The data below holds a line containing "[button] (129, 1185)" and a line containing "Home & Living (684, 116)"; please quote exactly those two lines and every line between them, and nothing else.

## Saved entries
--- START ---
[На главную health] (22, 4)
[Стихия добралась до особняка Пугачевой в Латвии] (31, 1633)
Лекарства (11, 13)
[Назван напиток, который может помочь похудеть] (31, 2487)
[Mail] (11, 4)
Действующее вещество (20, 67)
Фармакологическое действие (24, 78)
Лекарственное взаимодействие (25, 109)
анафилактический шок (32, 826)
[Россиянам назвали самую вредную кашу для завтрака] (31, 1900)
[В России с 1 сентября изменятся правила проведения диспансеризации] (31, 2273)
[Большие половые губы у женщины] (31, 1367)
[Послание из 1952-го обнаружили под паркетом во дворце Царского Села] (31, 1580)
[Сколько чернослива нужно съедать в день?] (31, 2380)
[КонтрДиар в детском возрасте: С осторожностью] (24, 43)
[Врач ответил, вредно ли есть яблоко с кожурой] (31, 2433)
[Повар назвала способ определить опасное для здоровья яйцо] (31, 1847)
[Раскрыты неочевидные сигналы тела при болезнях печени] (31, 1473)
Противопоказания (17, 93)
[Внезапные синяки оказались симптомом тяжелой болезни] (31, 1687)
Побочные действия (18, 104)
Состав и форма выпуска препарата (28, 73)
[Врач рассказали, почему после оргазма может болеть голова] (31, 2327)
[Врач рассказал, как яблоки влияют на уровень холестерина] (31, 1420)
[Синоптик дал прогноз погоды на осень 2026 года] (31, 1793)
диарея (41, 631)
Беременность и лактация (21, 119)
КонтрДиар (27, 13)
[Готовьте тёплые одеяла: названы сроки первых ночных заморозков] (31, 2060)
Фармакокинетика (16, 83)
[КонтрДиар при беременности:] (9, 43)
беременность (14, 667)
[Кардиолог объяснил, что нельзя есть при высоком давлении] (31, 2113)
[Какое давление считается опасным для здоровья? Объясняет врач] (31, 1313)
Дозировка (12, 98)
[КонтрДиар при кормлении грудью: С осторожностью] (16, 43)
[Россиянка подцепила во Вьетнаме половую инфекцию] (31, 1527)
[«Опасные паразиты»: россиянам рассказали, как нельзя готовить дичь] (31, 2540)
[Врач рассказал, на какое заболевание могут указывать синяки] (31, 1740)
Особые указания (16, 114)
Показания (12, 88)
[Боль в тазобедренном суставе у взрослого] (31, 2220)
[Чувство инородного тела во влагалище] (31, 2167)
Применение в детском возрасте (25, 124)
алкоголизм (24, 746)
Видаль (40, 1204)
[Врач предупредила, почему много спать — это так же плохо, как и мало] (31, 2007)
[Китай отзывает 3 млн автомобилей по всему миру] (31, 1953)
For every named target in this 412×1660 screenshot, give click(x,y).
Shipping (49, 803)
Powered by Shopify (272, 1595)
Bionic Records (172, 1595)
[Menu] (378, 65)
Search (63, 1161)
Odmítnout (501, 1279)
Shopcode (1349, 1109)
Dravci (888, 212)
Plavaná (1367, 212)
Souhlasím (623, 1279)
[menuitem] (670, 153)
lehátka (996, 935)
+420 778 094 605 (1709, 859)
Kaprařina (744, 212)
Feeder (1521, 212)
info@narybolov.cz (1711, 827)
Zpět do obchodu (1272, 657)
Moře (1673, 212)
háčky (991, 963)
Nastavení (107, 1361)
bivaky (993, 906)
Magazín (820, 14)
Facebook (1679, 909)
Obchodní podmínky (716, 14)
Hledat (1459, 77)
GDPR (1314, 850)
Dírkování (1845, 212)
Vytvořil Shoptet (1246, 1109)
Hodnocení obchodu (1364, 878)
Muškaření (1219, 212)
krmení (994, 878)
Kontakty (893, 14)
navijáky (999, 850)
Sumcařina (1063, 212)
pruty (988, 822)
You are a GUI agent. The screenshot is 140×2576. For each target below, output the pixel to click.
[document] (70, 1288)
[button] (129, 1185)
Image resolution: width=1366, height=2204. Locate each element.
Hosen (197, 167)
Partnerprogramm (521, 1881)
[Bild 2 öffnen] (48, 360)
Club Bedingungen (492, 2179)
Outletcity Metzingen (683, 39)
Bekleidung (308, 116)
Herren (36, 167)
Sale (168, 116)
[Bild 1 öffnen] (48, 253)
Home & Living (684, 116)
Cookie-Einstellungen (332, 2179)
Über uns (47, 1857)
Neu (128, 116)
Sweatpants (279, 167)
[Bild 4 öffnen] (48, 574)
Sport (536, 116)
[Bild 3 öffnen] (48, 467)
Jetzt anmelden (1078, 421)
--- END ---
## Written response
[button] (129, 1185)
Image resolution: width=1366, height=2204. Locate each element.
Hosen (197, 167)
Partnerprogramm (521, 1881)
[Bild 2 öffnen] (48, 360)
Club Bedingungen (492, 2179)
Outletcity Metzingen (683, 39)
Bekleidung (308, 116)
Herren (36, 167)
Sale (168, 116)
[Bild 1 öffnen] (48, 253)
Home & Living (684, 116)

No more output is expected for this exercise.